- [Tasks to carry out]:
1) In the passage on attention modelling based on information maximizing, which two methods does the AIM model use to reduce redundancy and obtain basis functions?
2) Carry the passage on attention modelling based on information maximizing forward from its last sentence.

- [Given passage]:
*** Block opens ***

3.5 Attention Modelling Based on Information Maximizing

The BS model and its variations are based on feature integration theory, and the GBVS model with graph theory (which was discussed in the previous section) also works in a similar framework, since they all need low-level feature extraction and integration. Their feature maps obtained by using filters and contrast processes are based on explicit extraction of intensity, colour, orientation and so on, and then the final saliency map is a cross-feature integration. The BS model is very successful for simulating human attentional focus in numerous experiments including artificial and natural scenes.

However, this definition of saliency based on local feature contrast may be somewhat questionable since some discarded regions from the feature extracting process in the BS model are possibly fixation locations [7, 34]. For instance, in Figure 3.10(a) many long bars of various colours with random orientation are almost stacked over the full scene except for a small homogeneous region and in Figure 3.10(b), in a regular bar array an absent region appears. Very often, these unique regions in their respective scenes are not detected by these filters in the BS model since there are no orientation or colour features in these regions, but their uniqueness attracts the fixation of human eyes. In the view of information theory, these unique regions have more information than other regions with repeating or random objects.

Figure 3.10 Examples failed in original BS

img

Also, in the feature extraction stage of the BS model, the filters extracting low-level features are fixed; for example four orientations are equally distributed between 0° and 180°, and are not adaptive to the scene's context. Actually, in the human brain, connections between these cells extracting features and their receptive fields, which the filters are emulating, are obtained by a learning process from input environment. The learning is to capture more useful information from the outside environment and discard the redundancy. Considering the properties of reducing information redundancy mentioned in Section 2.6.3 for both salient and feature filters' design criteria, the model of attention based on information maximization (AIM), is proposed by Bruce et al. [7, 34, 35]. From the view of the AIM model, the locations of attention focus in the input scene are just those places that include maximum information. In general, information is measures by entropy or self-information as defined in Section 2.6.3. The AIM model suggests a computational strategy to estimate self-information at each location, in which principal components analysis (PCA) and independent components analysis (ICA) are used as approaches to reduce redundancy and to achieve basis functions like simple cells' receptive fields. We will now introduce the idea of the AIM model, basis function attaining, self-information estimation and computational steps of the AIM model in detail.

*** Block closes ***

- [Dataset records]:
*** Block opens ***

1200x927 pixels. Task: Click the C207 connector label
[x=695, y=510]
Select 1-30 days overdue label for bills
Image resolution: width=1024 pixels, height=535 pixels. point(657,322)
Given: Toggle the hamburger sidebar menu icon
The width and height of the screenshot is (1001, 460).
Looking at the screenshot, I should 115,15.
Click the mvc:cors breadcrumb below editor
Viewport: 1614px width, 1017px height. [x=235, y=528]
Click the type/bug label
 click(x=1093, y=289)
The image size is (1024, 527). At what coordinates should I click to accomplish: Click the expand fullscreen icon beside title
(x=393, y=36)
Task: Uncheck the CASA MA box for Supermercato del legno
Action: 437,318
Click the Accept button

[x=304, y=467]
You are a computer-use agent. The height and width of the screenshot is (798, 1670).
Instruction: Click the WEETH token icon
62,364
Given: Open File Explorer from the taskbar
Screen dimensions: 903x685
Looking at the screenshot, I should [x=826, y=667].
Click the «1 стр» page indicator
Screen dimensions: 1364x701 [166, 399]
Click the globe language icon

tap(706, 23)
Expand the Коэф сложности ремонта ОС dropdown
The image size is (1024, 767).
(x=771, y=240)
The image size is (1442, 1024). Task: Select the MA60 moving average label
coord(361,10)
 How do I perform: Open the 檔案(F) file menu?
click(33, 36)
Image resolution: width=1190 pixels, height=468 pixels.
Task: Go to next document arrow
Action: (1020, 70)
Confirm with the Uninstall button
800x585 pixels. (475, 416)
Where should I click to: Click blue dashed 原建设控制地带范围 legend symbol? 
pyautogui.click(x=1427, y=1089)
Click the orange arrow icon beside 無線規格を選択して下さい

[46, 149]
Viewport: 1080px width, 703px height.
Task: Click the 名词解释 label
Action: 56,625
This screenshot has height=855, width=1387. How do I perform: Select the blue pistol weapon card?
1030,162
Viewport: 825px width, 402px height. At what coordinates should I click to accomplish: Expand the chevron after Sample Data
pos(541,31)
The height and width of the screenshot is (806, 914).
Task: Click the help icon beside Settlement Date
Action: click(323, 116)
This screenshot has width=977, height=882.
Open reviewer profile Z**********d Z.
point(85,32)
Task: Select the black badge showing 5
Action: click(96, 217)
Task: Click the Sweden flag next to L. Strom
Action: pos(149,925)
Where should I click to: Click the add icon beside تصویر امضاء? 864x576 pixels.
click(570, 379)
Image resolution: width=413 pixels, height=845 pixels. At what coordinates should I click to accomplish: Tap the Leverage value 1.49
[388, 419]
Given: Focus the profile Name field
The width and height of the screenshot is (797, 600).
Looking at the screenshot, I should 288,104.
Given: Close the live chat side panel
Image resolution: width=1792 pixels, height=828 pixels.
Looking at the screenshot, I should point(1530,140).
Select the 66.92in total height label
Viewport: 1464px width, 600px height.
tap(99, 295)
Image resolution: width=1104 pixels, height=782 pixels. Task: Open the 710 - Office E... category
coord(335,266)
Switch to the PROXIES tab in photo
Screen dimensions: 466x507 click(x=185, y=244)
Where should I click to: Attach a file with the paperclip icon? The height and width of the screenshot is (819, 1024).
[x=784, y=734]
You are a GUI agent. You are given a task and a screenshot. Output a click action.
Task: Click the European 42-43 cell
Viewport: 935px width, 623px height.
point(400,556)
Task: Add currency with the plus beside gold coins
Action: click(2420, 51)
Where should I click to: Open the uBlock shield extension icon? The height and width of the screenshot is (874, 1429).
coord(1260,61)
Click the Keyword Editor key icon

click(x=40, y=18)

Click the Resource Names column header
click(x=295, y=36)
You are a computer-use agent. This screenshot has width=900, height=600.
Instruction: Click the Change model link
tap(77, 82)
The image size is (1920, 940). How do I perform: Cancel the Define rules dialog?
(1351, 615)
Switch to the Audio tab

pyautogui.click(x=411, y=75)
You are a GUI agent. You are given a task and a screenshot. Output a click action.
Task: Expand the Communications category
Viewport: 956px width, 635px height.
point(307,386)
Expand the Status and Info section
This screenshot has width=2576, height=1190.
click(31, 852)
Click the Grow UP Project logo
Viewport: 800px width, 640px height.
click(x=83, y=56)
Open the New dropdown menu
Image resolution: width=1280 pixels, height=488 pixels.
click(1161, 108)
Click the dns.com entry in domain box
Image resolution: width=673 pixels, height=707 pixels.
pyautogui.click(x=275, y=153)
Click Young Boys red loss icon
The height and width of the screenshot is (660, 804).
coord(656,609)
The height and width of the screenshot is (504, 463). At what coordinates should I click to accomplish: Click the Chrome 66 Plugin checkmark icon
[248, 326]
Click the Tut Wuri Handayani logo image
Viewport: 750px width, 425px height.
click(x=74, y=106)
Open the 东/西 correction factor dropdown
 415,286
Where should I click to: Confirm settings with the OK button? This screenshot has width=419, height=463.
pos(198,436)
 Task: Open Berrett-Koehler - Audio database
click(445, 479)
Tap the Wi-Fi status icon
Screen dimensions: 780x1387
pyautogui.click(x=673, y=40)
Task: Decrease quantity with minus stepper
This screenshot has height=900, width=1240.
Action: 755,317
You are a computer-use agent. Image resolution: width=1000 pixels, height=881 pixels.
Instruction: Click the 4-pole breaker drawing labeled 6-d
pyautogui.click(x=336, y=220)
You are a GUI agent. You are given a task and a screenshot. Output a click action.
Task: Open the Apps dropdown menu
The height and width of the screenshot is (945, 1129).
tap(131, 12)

*** Block closes ***

- [Outputs in order]:
1) Principal components analysis (PCA) and independent components analysis (ICA).

2)
3.5.1 The Core of the AIM Model

Figure 3.10 gives us a challenge: what is the saliency in scenes? Edges of objects or some locations with high contrast are often considered as salient regions in a scene but sometimes they may turn into inattentive areas. The reason is probably that there is significant redundancy in these inattentive areas. A game to guess the structure of an obscured region on a picture is proposed in [35]. Several observers are asked to guess the structure in covered patches of scene. These patches with repeated or similar structure to their surround may be guessed correctly with a high chance, and by contrast, the observers probably make mistakes in the covered patches if they are different from their surround. An example is shown in Figure 3.11(a) and (b) – an outdoor garden without and with obscured patches respectively. The obscured regions A and B (black solid circles) located in the blue sky and green lawn of Figure 3.11(b) are very easy to correctly estimate and the stonework (region C) that stands at the centre of the pool might be a difficult guess. The intuitional example means that the context of the neighbourhood is significant for measuring the salient location. This is equivalent to self-information related to each location and its context. Hence the AIM model suggests that the saliency of visual content may be equal to a measure of the information presented locally within a scene as defined by its surround [35].

Figure 3.11 An example of a guessing game (a) original image (b) the image with obscured patches

img

Self-information is a measure of the information content associated with the outcome of a random variable. The uncertainty of a random variable is often described as the probability by taking statistics over time or over a set. If the random variable is a probabilistic event x, the self-information img of the event x depends only on the probability of that event associated with its context.

(3.34) equation

where p(x) is the probability of x. In the AIM model, the event can be regarded as a possible value that the observer guesses at a concealed image patch, and the context may be the patches surrounding the concealed image patch or even all the patches over whole scene. The unit of self-information depends on the base of logarithm used in its calculation. However, whatever unit you take it will not influence the result because saliency in a scene is relative. Evidently from Equation 3.34, the smaller probability with which the event does indeed occur, the larger the self-information associated with receiving the information. Self-information of a certain event is zero and the self-information of an event, that almost never happens, is equal to infinity. The measure of self-information is positive and additive. If an event A is composed of several independent events, then the amount of information that event A happens is equal to the sum of the information of the various independent events. Self-information is sometimes used as a synonym for entropy; that is entropy is the expected value of self-information (Equations 2.11 and 2.12 in Section 2.6.3). It is worth stressing that in the AIM model a local region (image patch) is considered as an event and the entropy or self-information is defined on the surround of local region under consideration.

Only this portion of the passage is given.